Hay que tener en cuenta la singular presteza con la que nos solidarizamos con aquellos que pierden un familiar por trágicas consecuencias (sea un accidente de tráfico o un atentado terrorista). Si es joven, nos da pena el pensar que no pudo disfrutar de la plenitud de la vida. Sin embargo, los crímenes cometidos durante los años de la represión franquista no tienen excusa ni pueden ser justificados, requieren de la misma empatía que uno muestra para con los otros casos, pero aún con mayor evidencia si cabe. Cada asesinato cometido por aquel régimen fue un atentado contra la dignidad de las personas. Y ésta es la reflexión humana, simbólica e histórica que debemos de extraer de esta certeza. Si queremos enterrar la memoria lo único que parece que se quiere ocultar es la vergüenza de asumir que vivimos una confrontación incivil, porque se concibió como una venganza y como una forma de exterminar a quienes tenían otras ideas políticas a las que se querían imponer.
Tal vez no sea necesario ir tan lejos y anular la Ley de Amnistía porque podría traer consigo consecuencias inesperadas a nivel judicial. Pero la causa abierta por el juez Garzón debe de servirnos para afrontar el gravamen que existe de la guerra. Al final, lo que no podemos es caer en el error de considerar que la guerra se queda en las meras batallas, en los hechos históricos acaecidos, en ese anecdotario cruento de toda conflagración bélica. No fue una guerra limpia, ni tampoco su fin estuvo justificado. No hubo un después en el que los vencedores permitieran que los vencidos pudieran levantar la cabeza del suelo tras la humillación de ser considerados traidores a la patria.
Por desgracia, la memoria del franquismo es muy alargada porque ha tenido mucho tiempo para construirse. En cambio, la memoria democrática es joven y dúctil, queda empañada por la idea de querer reconciliar el pasado con el presente con un paternalismo fácil de sobrellevar pero no sincero. Pero, claro, el problema reside en que no solo es cuestión semántica sino judicial en cuanto que hubo miles de asesinatos que nunca han sido reconocidos. Se liquidó el Estado de derecho, se internó en campos de trabajo a miles de soldados republicanos y nacionalistas, se mató y se violó, para luego, no restituir el principio democrático porque se temía la libertad, por ser la causante de los males sociales que afectaron a la II República.

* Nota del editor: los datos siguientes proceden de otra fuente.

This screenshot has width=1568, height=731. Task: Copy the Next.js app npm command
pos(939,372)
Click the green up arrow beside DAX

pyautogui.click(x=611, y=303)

Si encubrimos la memoria somos responsables de ignorar la verdad sobre quienes lucharon y defendieran la sociedad en la que vivimos actualmente. Su lucha y su entrega, el sacrificio, a veces inconsciente de lo que hicieron, no puede ser aparcado porque hiera la sensibilidad de algunos políticos o una parte de la sociedad que todavía no es capaz de darse cuenta de que si opinan y son libres, nada tiene que ver con el franquismo, sino con los que murieron en tales amargas circunstancias.
Acostumbrados a hablar de la Historia en términos elitistas no nos damos cuenta de que quienes verdaderamente merecen un sitio de honor son los que acabaron en las cunetas aniquilados, incluyendo a quienes cayeron víctimas del llamado terror rojo, asesinados por ese otro miedo a no poder ser libres. Aún debemos de aprender esta dura lección. Porque todos ellos contribuyeron, por razones bien distintas, a pagar el precio de la libertad que hoy ostentamos y que con tantos miedos, prejuicios y recelos se observa. Por eso debemos de enfrentarnos a esa memoria, darle validez, reconstruir pieza a pieza y dotarla de valor y significado pleno.